### Seitentext
*-*-*

Tour zur Bundestagswahl: Hebammen wollen gehört werden
Westerland/Kiel – Hohe Haftpflichtprämien, Nachwuchsmangel, fehlende Notfallkonzepte und geschlossene Kreißsäle: Die Hebammen in Deutschland haben mit diversen Problemen zu kämpfen. Um auf ihre Situation und damit auch die der werdenden Mütter aufmerksam zu machen, tourt der Deutsche Hebammenverband wenige Wochen vor der Bundestagswahl durch die Bundesrepublik.
Die Hebammen, die heute Station in Kiel machten, richten mit der Aktion auch einen Appell an die Bundestagskandidaten, in der kommenden Legislaturperiode die Versorgung mit Hebammenhilfe sicherzustellen und die Arbeitssituation von Hebammen zu verbessern.

*-*-*

### Gegebene Informationen
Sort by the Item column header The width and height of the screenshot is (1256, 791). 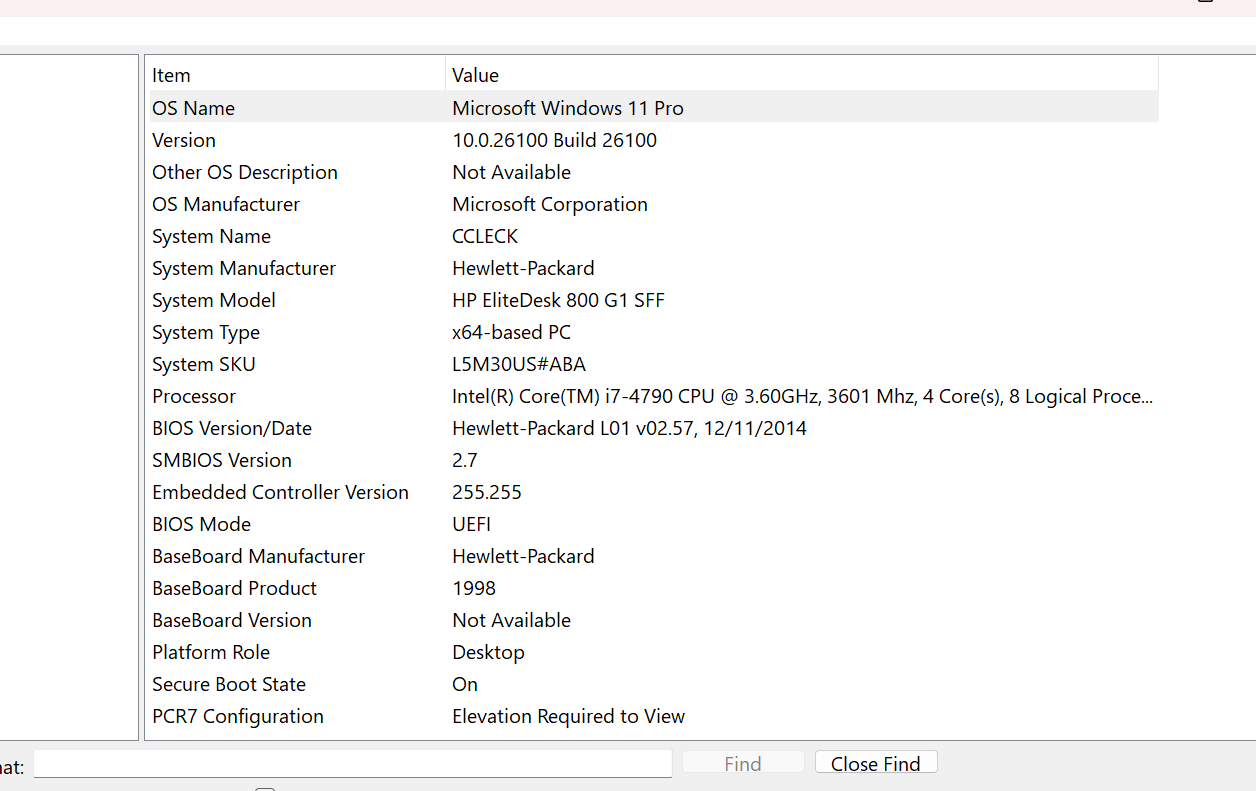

*-*-*

### Aufgaben
#1 Übersetze aus dem Seitentext diesen Satz ins Englische: „Um auf ihre Situation und damit auch die der werdenden Mütter aufmerksam zu machen, tourt der Deutsche Hebammenverband wenige Wochen vor der Bundestagswahl durch die Bundesrepublik.“
#2 Stimmen die folgenden Aussagen mit dem Seitentext überein? Antworte jeweils mit Ja oder Nein und zitiere die entscheidenden Worte.
(a) Die Tour findet wenige Wochen vor der Bundestagswahl statt.
(b) Die Hebammen machten heute Station in Hamburg.
(c) Geschlossene Kreißsäle gehören zu den Problemen der Hebammen.
#3 Bitte beantworte anhand des Seitentexts diese Fragen:
(a) Welcher Verband tourt durch die Bundesrepublik?
(b) An wen richten die Hebammen mit der Aktion einen Appell?
Stütze dich ausschließlich auf den Seitentext.

### Lösungen
#1 To draw attention to their situation, and thus also to that of expectant mothers, the German Midwives' Association is touring the Federal Republic a few weeks before the federal election.

#2
(a) Ja: „wenige Wochen vor der Bundestagswahl“
(b) Nein: „die heute Station in Kiel machten“
(c) Ja: „geschlossene Kreißsäle“

#3
(a) Der Deutsche Hebammenverband.
(b) An die Bundestagskandidaten.